For total rotation by a given percentage of the angle needed to provide complete data, the resulting percentage completeness will be higher, again as a consequence of the curvature of the Ewald sphere. Consider again the triclinic case, when complete data require rotation by 180°. A single continuous range of 90° gives a completeness of about 65% (Fig. 9.1.7.3). Splitting the rotation range is advantageous; for example, if the crystal is rotated over two ranges of 45°, separated by a gap of 45°, the completeness typically rises to about 80%. In summary, for the triclinic case, the starting point and crystal orientation are irrelevant, but if it is impossible to cover 180° in the time available, it is better to use two or more sets of ranges. The software can again often provide advice on such strategies.

Figure 9.1.7.3| top | pdf |

After a 90° rotation out of a required 180°, the overall completeness is higher than 50%.

When the crystal has symmetry elements, the situation is more complex. Now the completeness is sensitive to the starting point of rotation and the crystal orientation, as well as the total rotation range used. All three must be considered in defining an optimum strategy for minimal rotation to give complete data. Consider an orthorhombic unit cell where the asymmetric unit comprises any octant of the reciprocal lattice. Minimal complete data requires a total rotation of 90° between any twofold axis and the plane perpendicular to it (Fig. 9.1.7.4). This requires that one of the major axes must lie along the direction of the beam, either at the start or end of the 90° rotation, when the other two axes will lie in the plane of the detector. It is not necessary to rotate around one of the major axes, but the rotation axis should lie in one of the three major planes. If these conditions on crystal orientation or starting point are not satisfied, then more than a 90° rotation will be required. The proper selection of starting point is vital. A 90° rotation starting midway between two axial positions, when the major axis only lies along the beam after 45°, will reduce the completeness after 90° to about 65%, since in essence the same 45° of unique data will be measured twice, albeit with high redundancy (Fig. 9.1.7.5). This emphasizes the need to define the crystal symmetry and orientation properly before data collection if minimalist protocols are to be employed.

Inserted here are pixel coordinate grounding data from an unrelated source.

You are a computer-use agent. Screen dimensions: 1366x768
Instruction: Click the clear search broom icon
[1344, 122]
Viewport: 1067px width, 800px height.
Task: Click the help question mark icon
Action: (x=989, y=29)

Figure 9.1.7.4| top | pdf |

For an orthorhombic crystal, a 90° rotation is sufficient provided the starting or final orientation is along the major axis.

Figure 9.1.7.5| top | pdf |

Rotation of an orthorhombic crystal by 90° between two diagonal orientations leaves a part of the reciprocal space unmeasured.

In general, the higher the crystal symmetry, the more the completeness depends on the crystal orientation. In point groups 321 or 312, the asymmetric unit may be defined as a 30°-wide wedge that spans the space between the positive and negative direction of the threefold axis. The index limits are $[0 \leq h \leq h_{\max}, \qquad \qquad 0 \leq k \leq h, \qquad \qquad \bar{l}_{\max} \leq l \leq l_{\max}.]$ If the crystal is mounted with the threefold axis along the rotation spindle, it is sufficient to rotate by 30°, but only if the a or b axis lies along the beam at the start or end of the range. In contrast, if the crystal is rotated around a or b, then it is necessary to cover 90°. The second procedure will lead to a threefold increase in redundancy, but at the expense of a longer time.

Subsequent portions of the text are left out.